◆ TASK OBJECTIVE:
The word "تعمیرات" marks the lines to keep; find each one in the data and copy it.

Items listed in a dataset
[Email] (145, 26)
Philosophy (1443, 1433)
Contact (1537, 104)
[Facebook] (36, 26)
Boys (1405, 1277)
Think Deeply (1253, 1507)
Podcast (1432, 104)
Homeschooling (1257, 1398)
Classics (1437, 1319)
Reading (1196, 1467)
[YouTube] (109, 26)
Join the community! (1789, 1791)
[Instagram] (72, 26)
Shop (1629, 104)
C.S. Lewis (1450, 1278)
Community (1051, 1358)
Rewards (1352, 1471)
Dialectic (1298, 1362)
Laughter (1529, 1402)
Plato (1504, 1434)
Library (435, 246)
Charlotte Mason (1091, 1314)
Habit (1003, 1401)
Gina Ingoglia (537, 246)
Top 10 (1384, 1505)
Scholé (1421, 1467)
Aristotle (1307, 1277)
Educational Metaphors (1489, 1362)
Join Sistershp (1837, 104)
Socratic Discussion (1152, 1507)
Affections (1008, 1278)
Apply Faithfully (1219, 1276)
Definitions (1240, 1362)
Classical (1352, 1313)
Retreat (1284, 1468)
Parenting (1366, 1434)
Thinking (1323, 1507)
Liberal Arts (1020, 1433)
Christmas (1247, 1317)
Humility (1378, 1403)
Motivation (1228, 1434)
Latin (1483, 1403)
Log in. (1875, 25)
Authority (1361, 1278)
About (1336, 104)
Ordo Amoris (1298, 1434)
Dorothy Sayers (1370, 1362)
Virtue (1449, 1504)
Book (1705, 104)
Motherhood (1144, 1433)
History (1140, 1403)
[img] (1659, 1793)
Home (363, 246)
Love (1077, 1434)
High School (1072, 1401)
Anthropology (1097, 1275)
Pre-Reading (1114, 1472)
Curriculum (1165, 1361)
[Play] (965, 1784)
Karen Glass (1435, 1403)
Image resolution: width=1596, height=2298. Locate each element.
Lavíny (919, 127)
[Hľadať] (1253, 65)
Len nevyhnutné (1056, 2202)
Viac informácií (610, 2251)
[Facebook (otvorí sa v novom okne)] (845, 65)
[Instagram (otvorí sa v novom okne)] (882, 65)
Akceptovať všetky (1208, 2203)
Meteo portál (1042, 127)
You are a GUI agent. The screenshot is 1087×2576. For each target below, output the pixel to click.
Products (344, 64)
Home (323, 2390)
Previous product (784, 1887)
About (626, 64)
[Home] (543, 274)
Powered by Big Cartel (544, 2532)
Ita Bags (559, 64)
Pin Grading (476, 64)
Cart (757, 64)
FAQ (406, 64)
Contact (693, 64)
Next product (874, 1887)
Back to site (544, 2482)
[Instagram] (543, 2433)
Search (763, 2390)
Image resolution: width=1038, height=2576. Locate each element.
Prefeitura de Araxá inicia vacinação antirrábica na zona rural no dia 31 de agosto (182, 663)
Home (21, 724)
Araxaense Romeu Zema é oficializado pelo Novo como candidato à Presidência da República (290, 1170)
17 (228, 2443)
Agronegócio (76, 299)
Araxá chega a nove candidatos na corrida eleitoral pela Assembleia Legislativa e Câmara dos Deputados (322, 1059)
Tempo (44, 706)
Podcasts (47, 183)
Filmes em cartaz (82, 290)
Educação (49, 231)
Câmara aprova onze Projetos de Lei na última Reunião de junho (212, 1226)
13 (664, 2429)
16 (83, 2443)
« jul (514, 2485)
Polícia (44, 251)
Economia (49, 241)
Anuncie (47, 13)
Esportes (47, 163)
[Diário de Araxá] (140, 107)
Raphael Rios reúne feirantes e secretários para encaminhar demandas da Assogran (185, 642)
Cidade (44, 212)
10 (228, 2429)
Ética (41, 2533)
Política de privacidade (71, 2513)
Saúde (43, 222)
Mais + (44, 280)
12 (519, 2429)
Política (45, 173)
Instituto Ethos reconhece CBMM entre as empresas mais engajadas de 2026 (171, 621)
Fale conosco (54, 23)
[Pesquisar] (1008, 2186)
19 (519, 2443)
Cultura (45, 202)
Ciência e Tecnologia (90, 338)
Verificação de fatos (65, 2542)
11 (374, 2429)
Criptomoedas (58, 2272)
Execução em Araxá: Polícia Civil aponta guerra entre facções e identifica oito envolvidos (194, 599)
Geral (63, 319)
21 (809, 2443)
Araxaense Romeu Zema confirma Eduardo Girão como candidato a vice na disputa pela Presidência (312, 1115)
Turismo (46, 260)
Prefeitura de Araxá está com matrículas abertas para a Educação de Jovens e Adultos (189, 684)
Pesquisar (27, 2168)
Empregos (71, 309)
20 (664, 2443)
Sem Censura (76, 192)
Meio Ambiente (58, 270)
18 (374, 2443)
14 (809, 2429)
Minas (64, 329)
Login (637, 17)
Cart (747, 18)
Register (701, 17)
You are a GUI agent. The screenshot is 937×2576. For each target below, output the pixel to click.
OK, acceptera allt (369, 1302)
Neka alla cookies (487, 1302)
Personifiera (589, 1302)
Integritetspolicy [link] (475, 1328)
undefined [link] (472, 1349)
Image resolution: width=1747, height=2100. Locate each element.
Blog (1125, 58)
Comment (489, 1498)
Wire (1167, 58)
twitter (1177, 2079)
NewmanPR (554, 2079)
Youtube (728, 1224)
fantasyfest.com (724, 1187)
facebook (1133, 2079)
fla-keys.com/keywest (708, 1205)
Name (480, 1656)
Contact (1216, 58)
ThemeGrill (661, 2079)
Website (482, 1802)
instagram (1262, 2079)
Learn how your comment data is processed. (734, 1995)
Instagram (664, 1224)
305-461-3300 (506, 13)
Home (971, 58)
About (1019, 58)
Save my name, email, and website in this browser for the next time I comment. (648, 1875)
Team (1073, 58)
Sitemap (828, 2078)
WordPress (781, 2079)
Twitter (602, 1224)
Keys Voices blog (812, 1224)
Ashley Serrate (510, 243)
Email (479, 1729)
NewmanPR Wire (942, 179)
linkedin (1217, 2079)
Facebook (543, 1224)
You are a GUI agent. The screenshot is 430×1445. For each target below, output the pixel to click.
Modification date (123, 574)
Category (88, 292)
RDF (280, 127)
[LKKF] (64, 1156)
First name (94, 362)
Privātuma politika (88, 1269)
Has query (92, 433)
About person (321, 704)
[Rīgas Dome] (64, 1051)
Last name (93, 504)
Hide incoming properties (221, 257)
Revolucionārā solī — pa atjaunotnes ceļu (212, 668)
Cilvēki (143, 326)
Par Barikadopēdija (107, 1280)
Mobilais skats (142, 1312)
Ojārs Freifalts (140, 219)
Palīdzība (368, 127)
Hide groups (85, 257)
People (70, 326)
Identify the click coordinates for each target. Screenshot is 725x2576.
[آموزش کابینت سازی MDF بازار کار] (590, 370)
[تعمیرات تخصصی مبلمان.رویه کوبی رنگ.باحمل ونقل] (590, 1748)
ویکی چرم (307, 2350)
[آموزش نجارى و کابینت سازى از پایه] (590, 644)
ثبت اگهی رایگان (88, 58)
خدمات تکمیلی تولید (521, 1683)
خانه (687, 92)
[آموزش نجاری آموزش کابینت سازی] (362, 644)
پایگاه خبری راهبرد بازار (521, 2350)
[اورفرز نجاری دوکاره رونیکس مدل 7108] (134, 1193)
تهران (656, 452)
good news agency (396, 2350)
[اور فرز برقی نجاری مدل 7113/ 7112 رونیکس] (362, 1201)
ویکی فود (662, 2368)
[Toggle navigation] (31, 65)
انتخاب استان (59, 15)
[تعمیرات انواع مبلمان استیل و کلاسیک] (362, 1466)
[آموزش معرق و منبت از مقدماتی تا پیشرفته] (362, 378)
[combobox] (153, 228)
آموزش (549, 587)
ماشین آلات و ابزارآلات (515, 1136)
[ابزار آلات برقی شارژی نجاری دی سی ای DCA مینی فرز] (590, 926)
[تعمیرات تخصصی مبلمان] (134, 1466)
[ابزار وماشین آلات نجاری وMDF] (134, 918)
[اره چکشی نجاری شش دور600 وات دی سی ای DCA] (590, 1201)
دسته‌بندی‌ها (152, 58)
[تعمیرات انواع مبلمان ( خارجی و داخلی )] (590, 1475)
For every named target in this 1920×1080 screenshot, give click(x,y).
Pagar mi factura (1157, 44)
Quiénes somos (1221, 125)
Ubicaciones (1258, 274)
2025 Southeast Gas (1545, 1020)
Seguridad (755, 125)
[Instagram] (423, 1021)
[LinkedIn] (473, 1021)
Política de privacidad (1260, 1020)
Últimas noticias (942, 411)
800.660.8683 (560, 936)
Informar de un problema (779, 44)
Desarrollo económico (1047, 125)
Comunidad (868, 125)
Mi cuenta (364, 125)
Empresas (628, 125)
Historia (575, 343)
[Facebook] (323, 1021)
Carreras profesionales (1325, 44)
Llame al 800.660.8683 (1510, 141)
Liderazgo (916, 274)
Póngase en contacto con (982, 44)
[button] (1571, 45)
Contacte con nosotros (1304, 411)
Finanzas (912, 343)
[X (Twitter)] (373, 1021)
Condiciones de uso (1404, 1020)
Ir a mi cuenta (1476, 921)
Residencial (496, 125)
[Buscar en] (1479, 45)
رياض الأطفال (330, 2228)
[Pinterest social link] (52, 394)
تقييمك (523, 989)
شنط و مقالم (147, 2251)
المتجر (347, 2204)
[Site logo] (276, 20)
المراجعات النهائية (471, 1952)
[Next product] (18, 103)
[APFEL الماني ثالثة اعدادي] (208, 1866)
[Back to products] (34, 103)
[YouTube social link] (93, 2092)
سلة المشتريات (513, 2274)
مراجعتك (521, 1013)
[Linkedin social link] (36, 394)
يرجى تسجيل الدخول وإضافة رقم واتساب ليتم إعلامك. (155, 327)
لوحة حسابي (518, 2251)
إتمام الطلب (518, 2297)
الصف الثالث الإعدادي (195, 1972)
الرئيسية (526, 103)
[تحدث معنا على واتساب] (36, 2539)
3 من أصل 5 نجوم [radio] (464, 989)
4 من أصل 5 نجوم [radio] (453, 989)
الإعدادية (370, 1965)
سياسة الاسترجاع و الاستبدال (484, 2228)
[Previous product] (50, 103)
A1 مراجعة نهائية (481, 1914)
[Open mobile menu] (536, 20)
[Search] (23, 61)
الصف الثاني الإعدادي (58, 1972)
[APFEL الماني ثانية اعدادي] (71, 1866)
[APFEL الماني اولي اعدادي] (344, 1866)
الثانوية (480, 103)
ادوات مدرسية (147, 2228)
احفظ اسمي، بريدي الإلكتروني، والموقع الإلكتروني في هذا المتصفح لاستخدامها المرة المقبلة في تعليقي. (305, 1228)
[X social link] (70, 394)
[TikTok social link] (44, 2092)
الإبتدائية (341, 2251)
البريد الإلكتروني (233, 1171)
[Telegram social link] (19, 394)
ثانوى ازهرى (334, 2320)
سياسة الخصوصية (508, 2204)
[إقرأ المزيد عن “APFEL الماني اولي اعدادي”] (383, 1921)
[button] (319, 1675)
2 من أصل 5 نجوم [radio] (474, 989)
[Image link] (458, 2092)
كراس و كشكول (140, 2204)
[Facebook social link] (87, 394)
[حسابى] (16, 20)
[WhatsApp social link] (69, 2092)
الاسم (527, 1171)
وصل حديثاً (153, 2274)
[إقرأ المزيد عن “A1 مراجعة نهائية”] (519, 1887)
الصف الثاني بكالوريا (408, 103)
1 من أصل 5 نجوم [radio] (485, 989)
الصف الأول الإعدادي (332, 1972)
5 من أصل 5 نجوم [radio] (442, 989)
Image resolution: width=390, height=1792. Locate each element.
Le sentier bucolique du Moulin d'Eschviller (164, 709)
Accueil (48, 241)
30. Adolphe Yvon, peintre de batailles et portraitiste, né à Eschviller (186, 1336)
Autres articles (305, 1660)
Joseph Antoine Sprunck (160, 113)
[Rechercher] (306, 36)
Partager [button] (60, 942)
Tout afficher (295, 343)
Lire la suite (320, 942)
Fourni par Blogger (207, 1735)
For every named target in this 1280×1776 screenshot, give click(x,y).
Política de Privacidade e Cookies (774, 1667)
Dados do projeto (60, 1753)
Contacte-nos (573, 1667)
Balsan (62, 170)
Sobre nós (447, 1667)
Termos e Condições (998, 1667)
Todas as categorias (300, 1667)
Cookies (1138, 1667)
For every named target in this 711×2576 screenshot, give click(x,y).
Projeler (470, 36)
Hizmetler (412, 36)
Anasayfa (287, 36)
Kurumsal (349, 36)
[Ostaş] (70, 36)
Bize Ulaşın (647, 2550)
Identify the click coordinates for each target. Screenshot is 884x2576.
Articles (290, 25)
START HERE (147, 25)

◆ EXPECTED OUTPUT:
[تعمیرات تخصصی مبلمان.رویه کوبی رنگ.باحمل ونقل] (590, 1748)
[تعمیرات انواع مبلمان استیل و کلاسیک] (362, 1466)
[تعمیرات تخصصی مبلمان] (134, 1466)
[تعمیرات انواع مبلمان ( خارجی و داخلی )] (590, 1475)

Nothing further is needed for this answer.